Skija’s bandits give Czacki and Kusz a hot welcome. They and the driver, Corporal ‘Houdini’ Moraczewski (Zbigniew Zamachowski), are rescued by a passing patrol, led by Cichy (Mirosław Baka), one of Keller’s equally tough platoon leaders. 
The drama and characters develop during the film’s set piece, in which Keller and Cichy lead a patrol of well-trained but not battle-tested paratroopers to rescue an IFOR task force Norwegian helicopter downed by Skija’s bandits. Kusz and Czacki accompany the team ‘to observe.’
The story ‘got personal’ when Keller hit the mercenary on the bridge. The stakes go up after Keller liberates two of Skija’s hostages connected with material evidence of his war crimes: Nicole (Aleksandra Nieśpielak), a French television journalist, and Dano Ivanov (Denis Delić), a dodgy Balkans ‘government representative.’ Keller also takes an interest in a ‘Gypsy’ village in harm’s way. A twist in the tale gives the story a clean finish.
Demony wojny według Goi apparently was the first Polish film released on DVD. The reference in the film’s title to Francisco de Goya’s Los Desastres de la Guerra etchings, a series of which appear as background to the title credits, feels unnecessarily arty. It is Keller’s humanity and professional grasp of war’s ‘disasters’ that gives him the skills to navigate and survive this perilous terrain.

- [Problem description]
From the film review above, write out the passage starting at "Demony wojny według" and ending at "this perilous terrain.".

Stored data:
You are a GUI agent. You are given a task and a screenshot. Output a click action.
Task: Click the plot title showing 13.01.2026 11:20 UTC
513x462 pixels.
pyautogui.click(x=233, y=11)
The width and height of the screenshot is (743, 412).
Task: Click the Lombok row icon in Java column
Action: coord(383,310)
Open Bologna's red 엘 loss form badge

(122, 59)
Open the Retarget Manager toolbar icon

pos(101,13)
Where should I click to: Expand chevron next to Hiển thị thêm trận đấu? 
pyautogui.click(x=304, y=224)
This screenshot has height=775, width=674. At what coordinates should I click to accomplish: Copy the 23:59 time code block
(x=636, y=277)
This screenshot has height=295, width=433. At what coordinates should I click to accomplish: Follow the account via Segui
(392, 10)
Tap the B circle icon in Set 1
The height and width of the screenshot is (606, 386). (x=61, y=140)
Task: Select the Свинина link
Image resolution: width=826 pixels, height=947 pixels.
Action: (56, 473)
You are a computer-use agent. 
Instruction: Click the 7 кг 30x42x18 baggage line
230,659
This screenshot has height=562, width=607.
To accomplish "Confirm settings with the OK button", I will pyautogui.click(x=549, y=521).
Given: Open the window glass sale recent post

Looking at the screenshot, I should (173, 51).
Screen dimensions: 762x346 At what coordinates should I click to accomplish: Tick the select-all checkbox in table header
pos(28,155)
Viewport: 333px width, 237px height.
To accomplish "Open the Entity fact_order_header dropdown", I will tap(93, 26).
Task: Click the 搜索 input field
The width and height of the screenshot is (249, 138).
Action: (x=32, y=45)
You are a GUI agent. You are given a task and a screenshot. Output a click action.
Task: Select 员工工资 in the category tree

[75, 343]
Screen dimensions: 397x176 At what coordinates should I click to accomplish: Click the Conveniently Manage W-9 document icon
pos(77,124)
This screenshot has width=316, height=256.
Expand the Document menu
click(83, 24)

- [Exercise response]
Demony wojny według Goi apparently was the first Polish film released on DVD. The reference in the film’s title to Francisco de Goya’s Los Desastres de la Guerra etchings, a series of which appear as background to the title credits, feels unnecessarily arty. It is Keller’s humanity and professional grasp of war’s ‘disasters’ that gives him the skills to navigate and survive this perilous terrain.